:: Exercise inputs ::
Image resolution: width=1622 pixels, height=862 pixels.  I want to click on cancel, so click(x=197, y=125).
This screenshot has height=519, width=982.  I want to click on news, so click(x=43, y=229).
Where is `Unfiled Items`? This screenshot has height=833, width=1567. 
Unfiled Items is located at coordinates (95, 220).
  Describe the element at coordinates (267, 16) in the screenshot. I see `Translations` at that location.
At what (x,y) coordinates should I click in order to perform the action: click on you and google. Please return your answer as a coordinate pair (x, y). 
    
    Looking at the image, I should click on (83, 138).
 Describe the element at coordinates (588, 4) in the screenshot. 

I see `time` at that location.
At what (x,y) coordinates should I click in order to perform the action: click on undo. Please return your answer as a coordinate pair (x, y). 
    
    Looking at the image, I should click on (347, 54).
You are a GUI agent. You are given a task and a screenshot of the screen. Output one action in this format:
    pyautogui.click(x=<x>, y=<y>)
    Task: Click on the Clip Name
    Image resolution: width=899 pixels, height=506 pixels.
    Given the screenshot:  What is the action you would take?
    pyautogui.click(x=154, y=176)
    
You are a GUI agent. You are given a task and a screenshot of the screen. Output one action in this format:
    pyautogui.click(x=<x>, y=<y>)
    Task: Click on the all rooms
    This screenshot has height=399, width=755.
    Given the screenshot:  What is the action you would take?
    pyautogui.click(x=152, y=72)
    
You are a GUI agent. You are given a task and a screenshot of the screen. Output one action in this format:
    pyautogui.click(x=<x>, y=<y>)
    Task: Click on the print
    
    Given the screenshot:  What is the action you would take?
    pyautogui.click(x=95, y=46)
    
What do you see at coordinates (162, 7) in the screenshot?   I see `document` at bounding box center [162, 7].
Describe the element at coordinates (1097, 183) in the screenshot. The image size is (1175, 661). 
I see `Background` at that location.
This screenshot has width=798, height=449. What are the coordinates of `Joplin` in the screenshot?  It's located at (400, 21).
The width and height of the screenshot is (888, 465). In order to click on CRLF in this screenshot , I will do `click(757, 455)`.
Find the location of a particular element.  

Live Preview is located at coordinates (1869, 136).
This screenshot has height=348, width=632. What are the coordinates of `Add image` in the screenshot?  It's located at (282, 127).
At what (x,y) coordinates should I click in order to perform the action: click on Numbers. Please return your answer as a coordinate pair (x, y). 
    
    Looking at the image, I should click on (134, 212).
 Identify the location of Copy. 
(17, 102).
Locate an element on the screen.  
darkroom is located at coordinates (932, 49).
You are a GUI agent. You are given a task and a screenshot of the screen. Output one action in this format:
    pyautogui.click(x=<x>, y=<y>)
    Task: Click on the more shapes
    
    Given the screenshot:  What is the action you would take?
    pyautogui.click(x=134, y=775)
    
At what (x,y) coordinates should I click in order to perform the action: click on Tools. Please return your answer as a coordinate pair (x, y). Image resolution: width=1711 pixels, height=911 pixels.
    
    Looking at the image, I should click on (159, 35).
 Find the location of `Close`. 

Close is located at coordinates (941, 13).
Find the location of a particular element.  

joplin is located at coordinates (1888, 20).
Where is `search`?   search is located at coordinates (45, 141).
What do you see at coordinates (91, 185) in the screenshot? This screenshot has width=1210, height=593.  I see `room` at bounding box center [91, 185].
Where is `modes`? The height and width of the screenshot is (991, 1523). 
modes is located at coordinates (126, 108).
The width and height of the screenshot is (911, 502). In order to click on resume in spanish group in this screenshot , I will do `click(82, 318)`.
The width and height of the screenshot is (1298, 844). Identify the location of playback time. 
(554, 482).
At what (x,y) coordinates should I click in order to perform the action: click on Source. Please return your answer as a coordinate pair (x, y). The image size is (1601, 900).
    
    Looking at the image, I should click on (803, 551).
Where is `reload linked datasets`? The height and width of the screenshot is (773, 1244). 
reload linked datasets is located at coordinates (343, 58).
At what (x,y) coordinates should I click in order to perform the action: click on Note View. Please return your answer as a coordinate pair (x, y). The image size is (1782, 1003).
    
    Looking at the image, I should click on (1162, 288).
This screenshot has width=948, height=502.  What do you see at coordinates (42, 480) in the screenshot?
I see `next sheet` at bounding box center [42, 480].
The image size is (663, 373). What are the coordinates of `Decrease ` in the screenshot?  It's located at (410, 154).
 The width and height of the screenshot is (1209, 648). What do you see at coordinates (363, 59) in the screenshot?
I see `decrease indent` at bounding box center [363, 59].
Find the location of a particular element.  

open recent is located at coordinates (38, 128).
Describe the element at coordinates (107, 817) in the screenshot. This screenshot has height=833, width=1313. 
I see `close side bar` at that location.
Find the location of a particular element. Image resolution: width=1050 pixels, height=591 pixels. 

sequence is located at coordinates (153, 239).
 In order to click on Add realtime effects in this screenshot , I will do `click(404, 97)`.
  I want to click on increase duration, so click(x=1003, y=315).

:: Description of the task ::
Can you copy every line of the items above word for word, without changing anything?

:: Correct answer ::
Image resolution: width=1622 pixels, height=862 pixels.  I want to click on cancel, so click(x=197, y=125).
This screenshot has height=519, width=982.  I want to click on news, so click(x=43, y=229).
Where is `Unfiled Items`? This screenshot has height=833, width=1567. 
Unfiled Items is located at coordinates (95, 220).
  Describe the element at coordinates (267, 16) in the screenshot. I see `Translations` at that location.
At what (x,y) coordinates should I click in order to perform the action: click on you and google. Please return your answer as a coordinate pair (x, y). 
    
    Looking at the image, I should click on (83, 138).
 Describe the element at coordinates (588, 4) in the screenshot. 

I see `time` at that location.
At what (x,y) coordinates should I click in order to perform the action: click on undo. Please return your answer as a coordinate pair (x, y). 
    
    Looking at the image, I should click on (347, 54).
You are a GUI agent. You are given a task and a screenshot of the screen. Output one action in this format:
    pyautogui.click(x=<x>, y=<y>)
    Task: Click on the Clip Name
    Image resolution: width=899 pixels, height=506 pixels.
    Given the screenshot:  What is the action you would take?
    pyautogui.click(x=154, y=176)
    
You are a GUI agent. You are given a task and a screenshot of the screen. Output one action in this format:
    pyautogui.click(x=<x>, y=<y>)
    Task: Click on the all rooms
    This screenshot has height=399, width=755.
    Given the screenshot:  What is the action you would take?
    pyautogui.click(x=152, y=72)
    
You are a GUI agent. You are given a task and a screenshot of the screen. Output one action in this format:
    pyautogui.click(x=<x>, y=<y>)
    Task: Click on the print
    
    Given the screenshot:  What is the action you would take?
    pyautogui.click(x=95, y=46)
    
What do you see at coordinates (162, 7) in the screenshot?   I see `document` at bounding box center [162, 7].
Describe the element at coordinates (1097, 183) in the screenshot. The image size is (1175, 661). 
I see `Background` at that location.
This screenshot has width=798, height=449. What are the coordinates of `Joplin` in the screenshot?  It's located at (400, 21).
The width and height of the screenshot is (888, 465). In order to click on CRLF in this screenshot , I will do `click(757, 455)`.
Find the location of a particular element.  

Live Preview is located at coordinates (1869, 136).
This screenshot has height=348, width=632. What are the coordinates of `Add image` in the screenshot?  It's located at (282, 127).
At what (x,y) coordinates should I click in order to perform the action: click on Numbers. Please return your answer as a coordinate pair (x, y). 
    
    Looking at the image, I should click on (134, 212).
 Identify the location of Copy. 
(17, 102).
Locate an element on the screen.  
darkroom is located at coordinates (932, 49).
You are a GUI agent. You are given a task and a screenshot of the screen. Output one action in this format:
    pyautogui.click(x=<x>, y=<y>)
    Task: Click on the more shapes
    
    Given the screenshot:  What is the action you would take?
    pyautogui.click(x=134, y=775)
    
At what (x,y) coordinates should I click in order to perform the action: click on Tools. Please return your answer as a coordinate pair (x, y). Image resolution: width=1711 pixels, height=911 pixels.
    
    Looking at the image, I should click on (159, 35).
 Find the location of `Close`. 

Close is located at coordinates (941, 13).
Find the location of a particular element.  

joplin is located at coordinates (1888, 20).
Where is `search`?   search is located at coordinates (45, 141).
What do you see at coordinates (91, 185) in the screenshot? This screenshot has width=1210, height=593.  I see `room` at bounding box center [91, 185].
Where is `modes`? The height and width of the screenshot is (991, 1523). 
modes is located at coordinates (126, 108).
The width and height of the screenshot is (911, 502). In order to click on resume in spanish group in this screenshot , I will do `click(82, 318)`.
The width and height of the screenshot is (1298, 844). Identify the location of playback time. 
(554, 482).
At what (x,y) coordinates should I click in order to perform the action: click on Source. Please return your answer as a coordinate pair (x, y). The image size is (1601, 900).
    
    Looking at the image, I should click on (803, 551).
Where is `reload linked datasets`? The height and width of the screenshot is (773, 1244). 
reload linked datasets is located at coordinates (343, 58).
At what (x,y) coordinates should I click in order to perform the action: click on Note View. Please return your answer as a coordinate pair (x, y). The image size is (1782, 1003).
    
    Looking at the image, I should click on (1162, 288).
This screenshot has width=948, height=502.  What do you see at coordinates (42, 480) in the screenshot?
I see `next sheet` at bounding box center [42, 480].
The image size is (663, 373). What are the coordinates of `Decrease ` in the screenshot?  It's located at (410, 154).
 The width and height of the screenshot is (1209, 648). What do you see at coordinates (363, 59) in the screenshot?
I see `decrease indent` at bounding box center [363, 59].
Find the location of a particular element.  

open recent is located at coordinates (38, 128).
Describe the element at coordinates (107, 817) in the screenshot. This screenshot has height=833, width=1313. 
I see `close side bar` at that location.
Find the location of a particular element. Image resolution: width=1050 pixels, height=591 pixels. 

sequence is located at coordinates (153, 239).
 In order to click on Add realtime effects in this screenshot , I will do `click(404, 97)`.
  I want to click on increase duration, so click(x=1003, y=315).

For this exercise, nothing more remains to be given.